Dengan adanya perubahan kekuasaan pembentukan undang-undang yg semula dimiliki oleh Presiden sebagai dimiliki sang DPR dari output Perubahan Undang-Undang Dasar 1945, terutama Pasal 5 ayat (1) serta Pasal 20 ayat (1), maka yg diklaim menjadi lembaga legislatif (primer) adalah DPR, sedangkan forum eksekutif merupakan Presiden. Walaupun pada proses pembuatan suatu undang-undang dibutuhkan persetujuan Presiden, namun fungsi Presiden pada hal ini adalah sebagai co-legislator, bukan menjadi legislator utama. Sedangkan kekuasaan kehakiman dilakukan oleh Mahkamah Agung (dan badan-badan peradilan di bawahnya) dan Mahkamah Konstitusi berdasarkan Pasal 24 ayat (dua) Undang-Undang Dasar 1945.

Hubungan antara kekuasaan eksekutif yang dilakukan sang Presiden, kekuasaan legislatif oleh DPR dan kekuasaan yudikatif yg dilakukan oleh MA dan MK merupakan perwujudan sistem checks and balances. Sistem checks and balances dimaksudkan buat mengimbangi pembangian kekuasaan yg dilakukan agar nir terjadi penyalahgunaan kekuasaan sang lembaga pemegang kekuasaan tertentu atau terjadi kebuntuan pada hubungan antarlembaga. Oleh karenanya, dalam pelaksanaan suatu kekuasaan selalu ada peran lembaga lain.

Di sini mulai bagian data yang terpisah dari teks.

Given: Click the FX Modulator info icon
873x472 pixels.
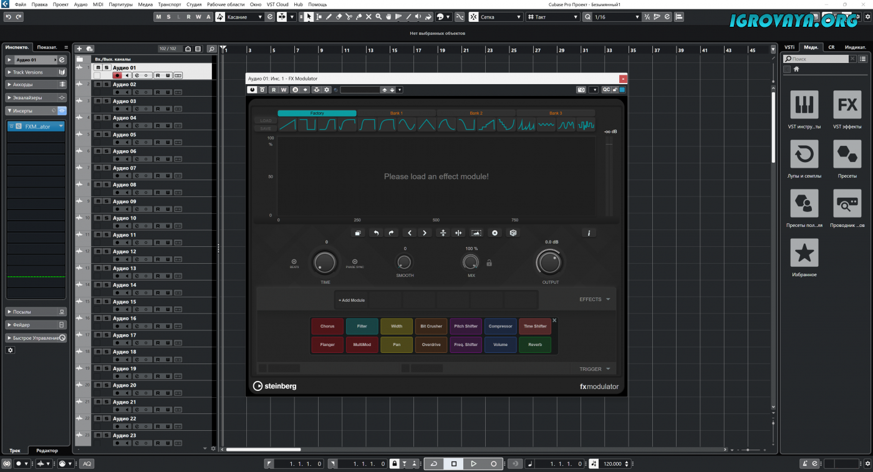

Dalam pelaksanaan kekuasaan pembuatan undang-undang misalnya, walaupun dipengaruhi kekuasaan membuat undang-undang dimiliki sang DPR, namun dalam pelaksanaannya membutuhkan kolaborasi dengan co-legislator, yaitu Presiden. Bahkan suatu ketentuan undang-undang yang sudah menerima persetujuan beserta DPR serta Presiden serta sudah disahkan serta diundangkan pun bisa dinyatakan nir memiliki kekuatan aturan mengikat sang MK bila dinyatakan bertentangan menggunakan Undang-Undang Dasar 1945.

Khusus tentang DPD, meskipun terkait dengan kekuasaan legislatif, khususnya berkenaan dengan rancangan undang-undang eksklusif, namun fungsinya nir dianggap sebagai fungsi legislatif. DPD hanya berfungsi terbatas memberi saran, pertimbangan atau pendapat dan melakukan pengawasan yang sifatnya nir mengikat. Karena itu DPD bukan sepenuhnya sebagai lembaga legislatif. Keberadaannya hanya bersifat penunjang terhadap fungsi DPR.

Di sisi lain, Presiden pada menjalankan kekuasaan pemerintahannya mendapatkan pengawasan menurut DPR. Pengawasan nir hanya dilakukan selesainya suatu aktivitas dilaksanakan, namun pula pada saat dibentuk perencanaan pembangunan serta alokasi anggarannya. Bahkan kedudukan DPR pada hal ini relatif kuat lantaran memiliki fungsi aturan secara spesifik selain fungsi legislasi serta fungsi pengawasan sebagaimana diatur dalam Pasal 20A Undang-Undang Dasar 1945. Tetapi demikian kekuasaan DPR jua terbatas, DPR nir bisa menjatuhkan Presiden serta atau Wakil Presiden kecuali karena alasan delik. Usulan DPR tersebut harus melalui forum aturan di MK sebelum bisa diajukan ke MPR.